Chemical- and radiation-induced mutations as a means to plant improvement were controversial for at least four decades. As we saw earlier, it is now possible to catalogue many hundreds of mutant-derived cultivars that have stood the scrutiny of merit testing and registration in many countries. It remains to be seen, whether the much more recent approach of somaclonal variation will be able also, with time, to catalogue its contribution in similar terms.

We have been able to describe a number of somaclonal variants at the chromosomal and molecular level. However, we are only speculating as to the chain of causal events which led to these genetic changes. This book will give further examples of molecular characterization and speculation regarding causes. It remains to be clarified, how this phenomenon fits into the bigger biological picture of the plant genome and its extraordinary plasticity. This book is a compendium of much of the current understandings and examples which should serve as a basis for students wishing to explore the broader biological picture.

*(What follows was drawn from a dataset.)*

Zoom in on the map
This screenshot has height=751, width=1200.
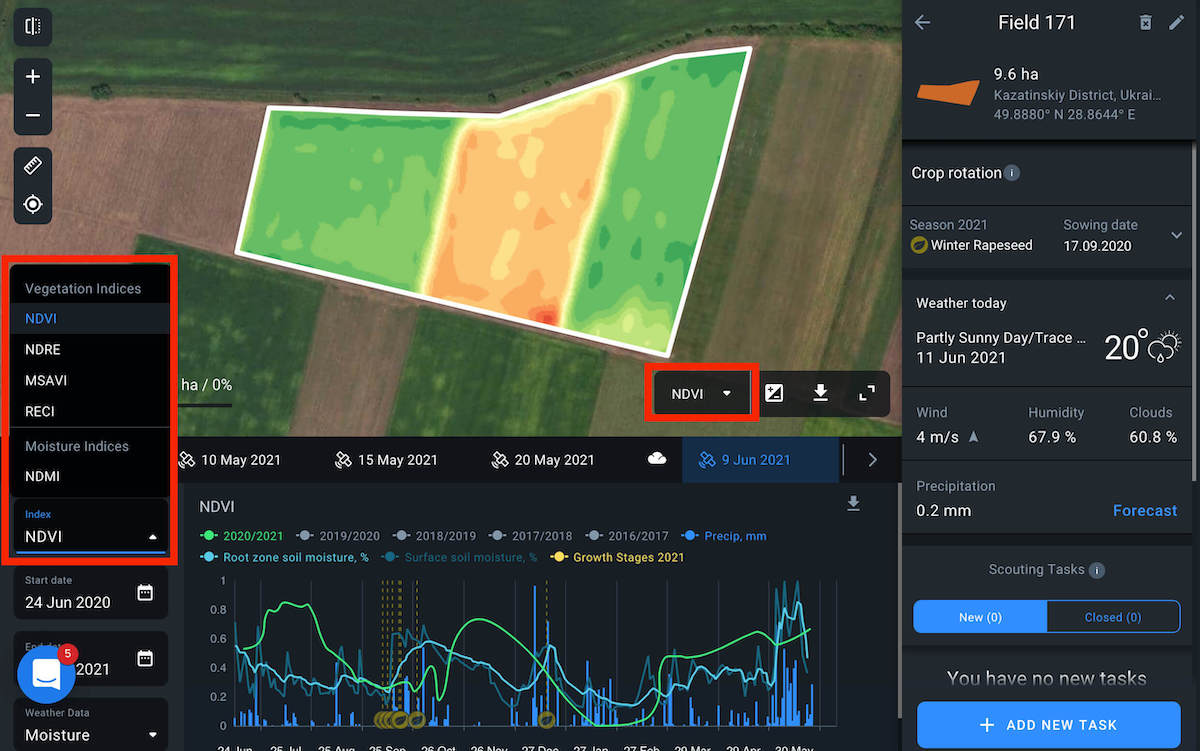[32, 77]
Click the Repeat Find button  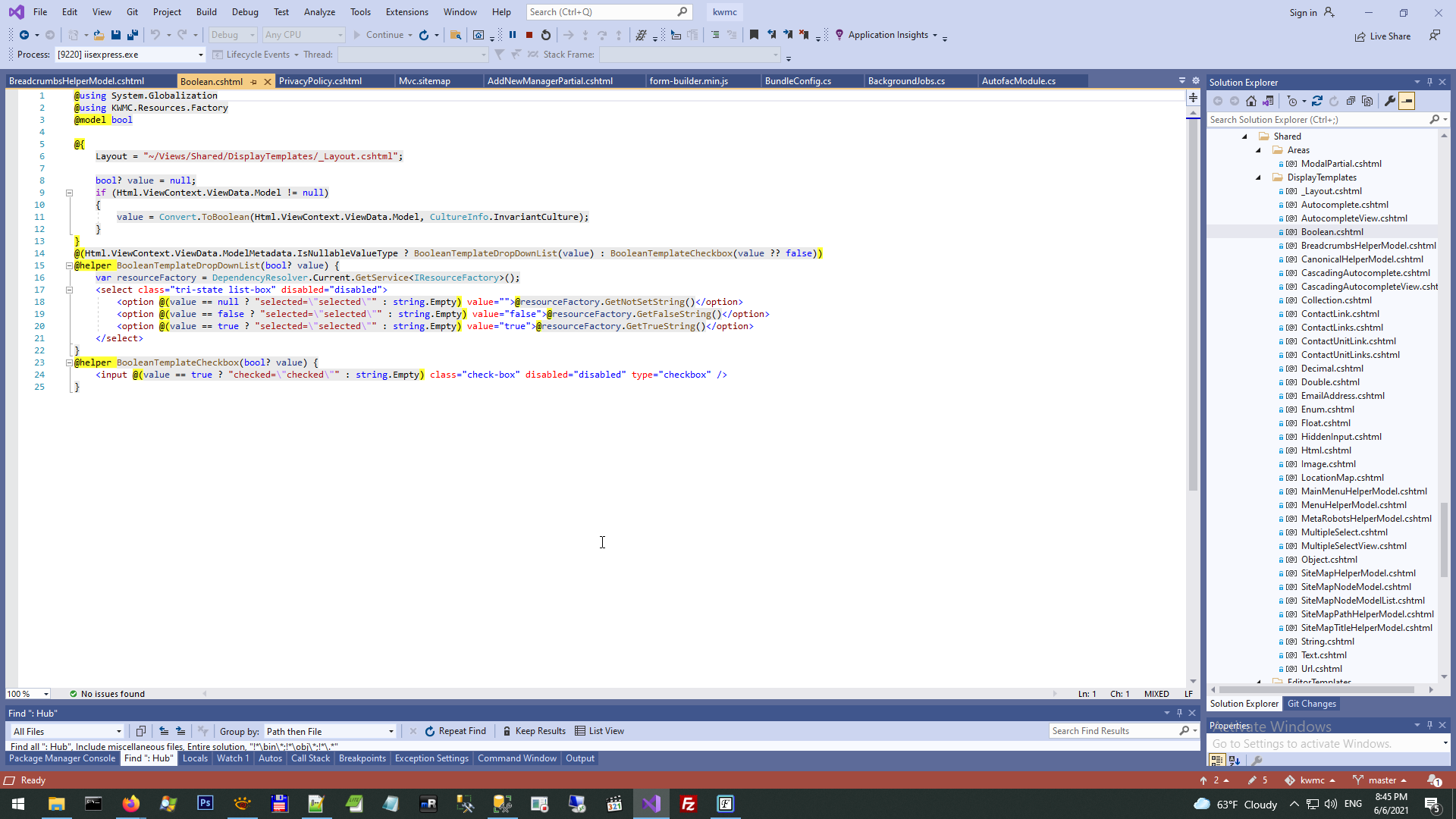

Mutations induced by chemicals, radiation or culture have perhaps receded from the centre stage of plant improvement because of the advent of genetic engineering. It is already possible to isolate a gene, modify it specifically in vitro, and return it to the original plant species to achieve a desired mutation. A good example is the research under way to improve barley's utility for beer brewing by increasing the heat stability of β-glucanase (McElroy and Jacobsen, 1995). The protein structural requirements for heat stability have been defined (Fincher, 1994), the native barley gene has been cloned, and the necessary codon changes have been performed by site-directed mutagenesis. These genes are now being transformed into barley. This more heat‑stable glucanase is expected to survive the kilning and mashing, and is anticipated to reduce the viscosity of the wort and reduce the glucan hazes in the beer by degrading the glucan polymers. Such experiments are the ultimate in directed mutagenesis. A number of plant resistance genes have recently been cloned. The study of these genes is expanding our understanding of the genetic basis of host plant resistance to diseases and pests. We might anticipate experiments in the next decade in which resistance genes are manipulated in vitro to alter their specificity and effectiveness.

However, the current technical difficulties and regulatory constraints have delayed major contributions from genetic engineering for plant breeding. While the power of molecular biology will certainly and eventually impact mightily on crop improvement, it would seem mutagenesis will continue to pay its way in this endeavour upon which so much of our future welfare depends.